Stored data entries:

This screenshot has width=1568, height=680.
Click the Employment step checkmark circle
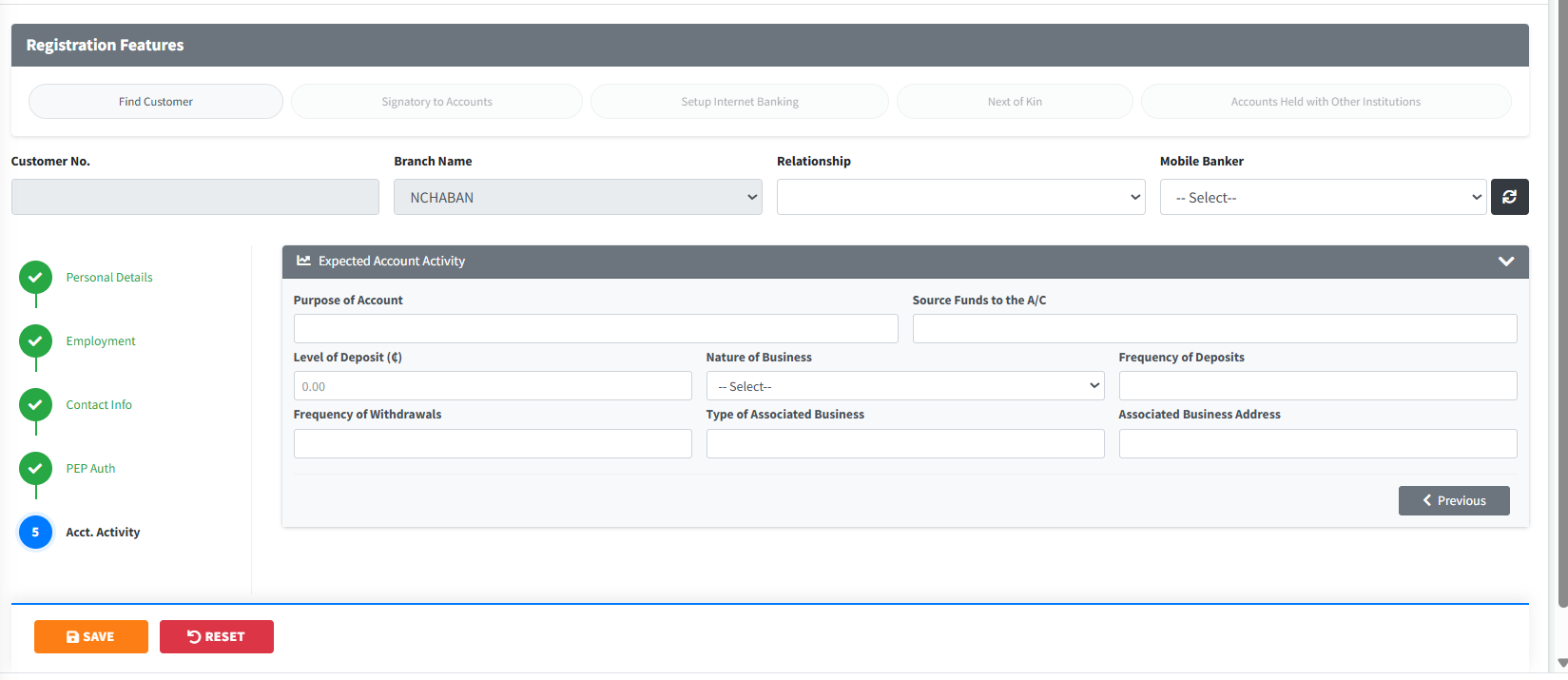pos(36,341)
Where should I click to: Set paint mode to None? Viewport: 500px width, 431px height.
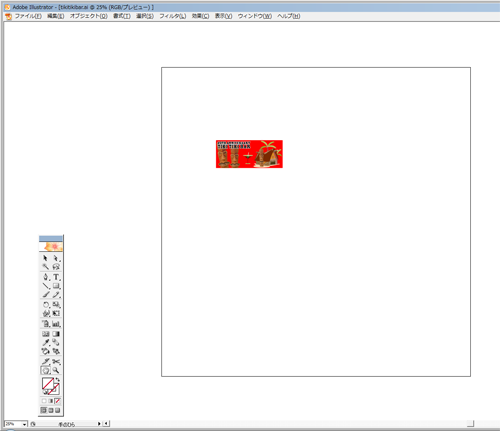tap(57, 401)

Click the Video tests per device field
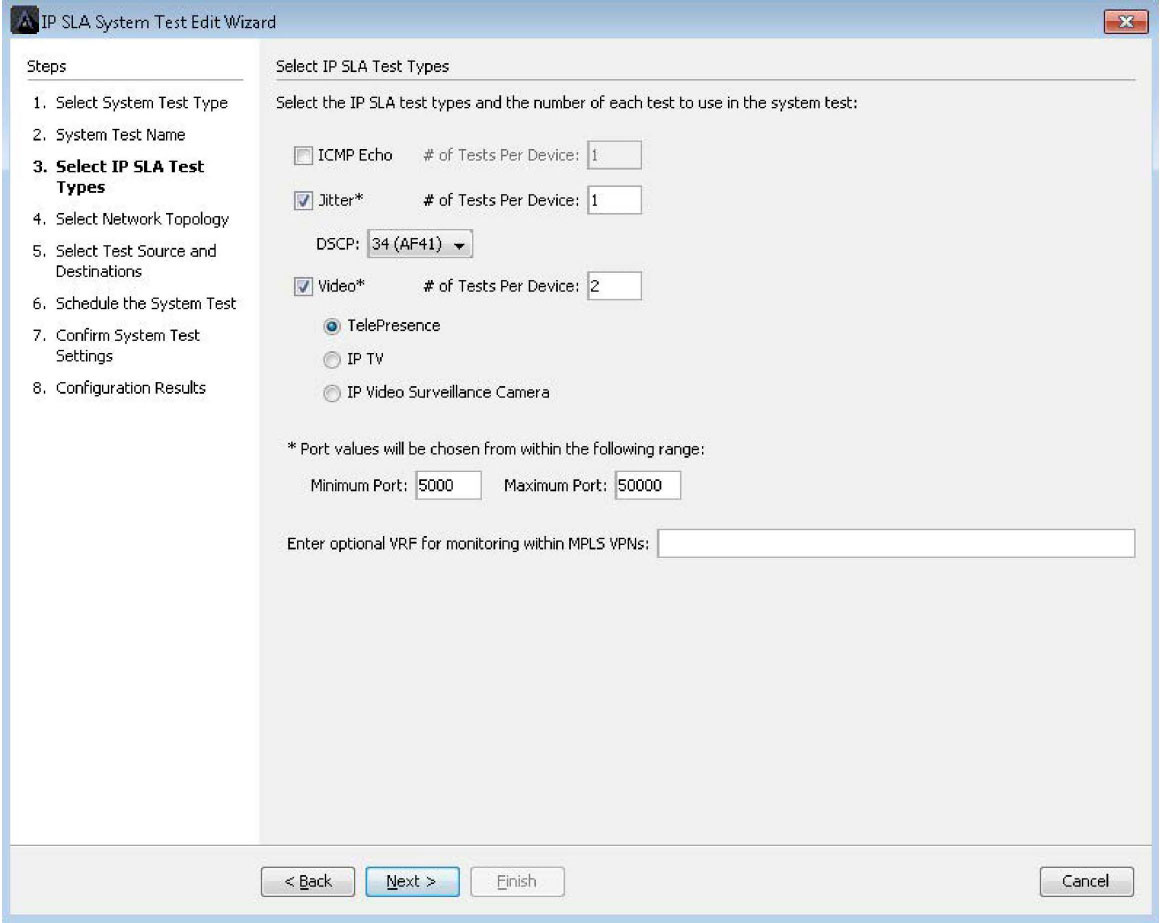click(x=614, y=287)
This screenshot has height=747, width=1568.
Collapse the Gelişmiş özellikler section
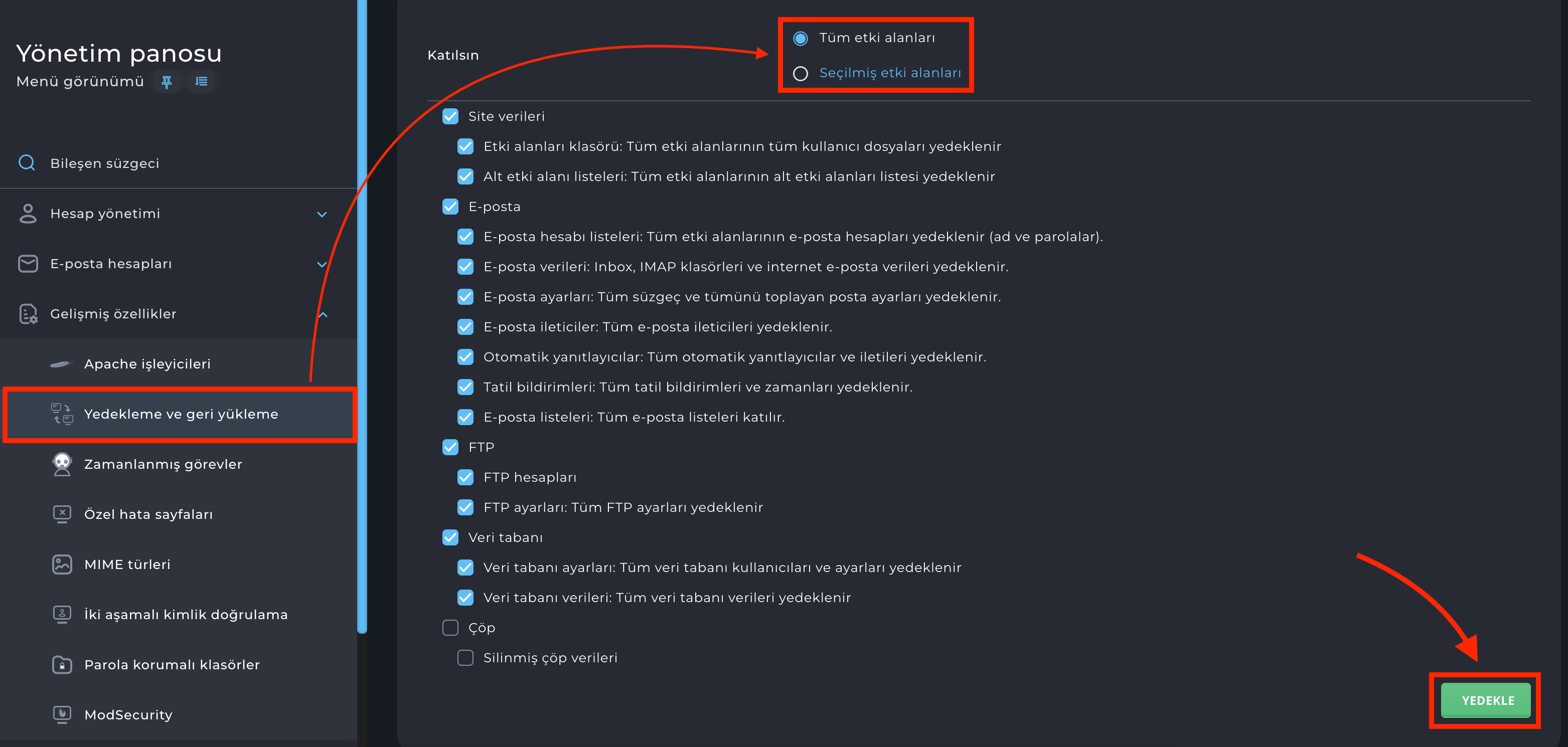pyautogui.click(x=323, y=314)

▸ **Exercise details**
Take every line from the data above that holds "This" and copy it out.

▸ **The answer**
This screenshot has width=1568, height=680.
This screenshot has height=747, width=1568.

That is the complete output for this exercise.